Obama Challenges China at WTO Over Auto Tariffs


By Devin Dwyer
Jul 5, 2012 1:18pm

As he embarked on a campaign swing across northern Ohio, President Obama announced new action against China in the World Trade Organization, challenging duties imposed last year on U.S. auto exports.
“Just this morning my administration took a new action to hold China accountable for unfair trade practices that harm American automakers,” Obama said during a campaign stop in Maumee, Ohio. “We’re going to make sure that competition is fair. That’s what I believe. That’s part of our vision for America.”
The tough line toward China coincides with Obama’s appeal to blue collar workers in Ohio, home to many U.S. auto manufacturers and suppliers.  The bus tour — themed “Betting on America” — will promote the 2009 Obama-backed bailout of GM and Chrysler and portray the president as a champion of American manufacturing.
Despite the optics of an administration mix of politics with trade policy, White House spokesman Jay Carney disputed that the timing of the announcement was anything other than coincidence.
“This is an action that has been in development for quite a long time. USTR [the U.S. Trade Representative] studies these issues and prepares actions with great deliberation to ensure their success at WTO. This one has been under development for many, many months,” Carney told reporters on Air Force One. “It can’t suddenly be a political action because it happens during the campaign.”
Carney noted that the new WTO complaint is the seventh the administration has filed against China and that the previous six have been “successful.”

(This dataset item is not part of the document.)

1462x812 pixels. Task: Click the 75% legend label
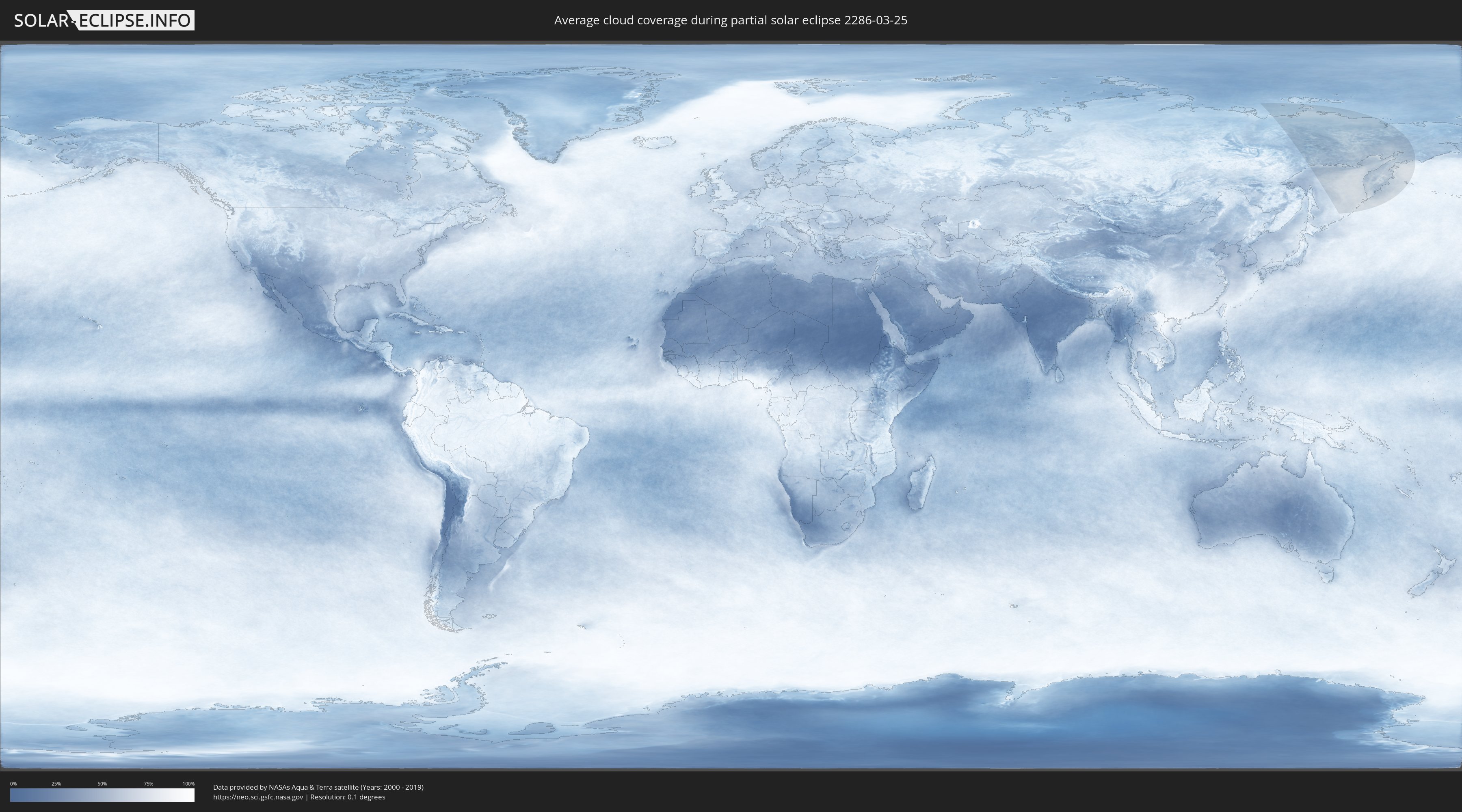click(x=148, y=784)
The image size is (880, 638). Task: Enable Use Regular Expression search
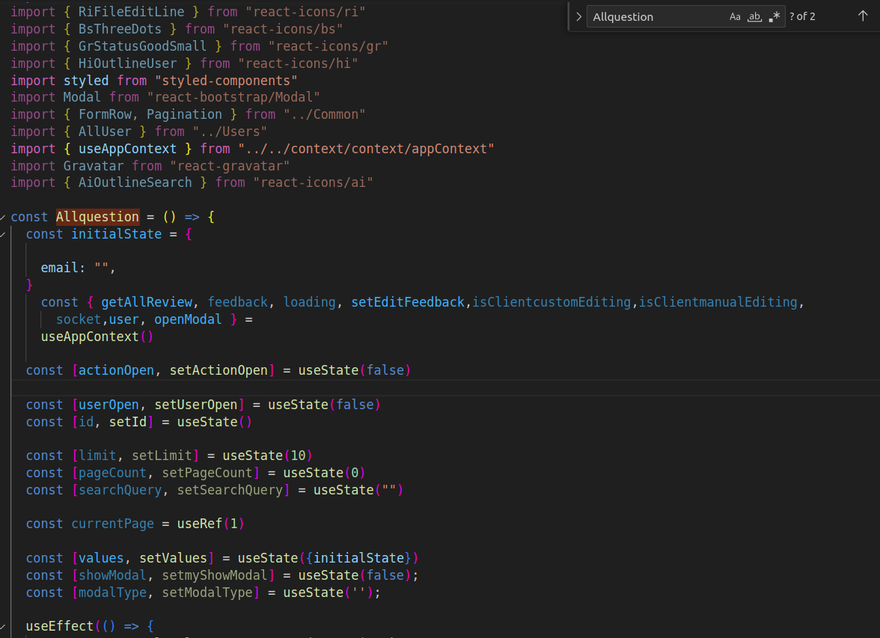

Administration officials say the duties, which target Ohio-made cars like the Jeep Wrangler, affect $3.3 billion in exports, hampering prices and potentially imperiling jobs.
“The Chinese duties in question cover more than 80 percent of U.S. auto exports to China, including cars manufactured in Toledo and Marysville, Ohio, and Detroit and Lansing, Michigan,” said Carney. “The duties disproportionately fall on General Motors and Chrysler products because of the actions that President Obama took, as you know, to support the auto industry during the financial crisis.”
China cites Obama’s 2009 taxpayer-funded bailout of U.S. automakers GM and Chrysler to claim that the companies received an unfair advantage in the global marketplace, akin to subsidies that are forbidden by WTO rules.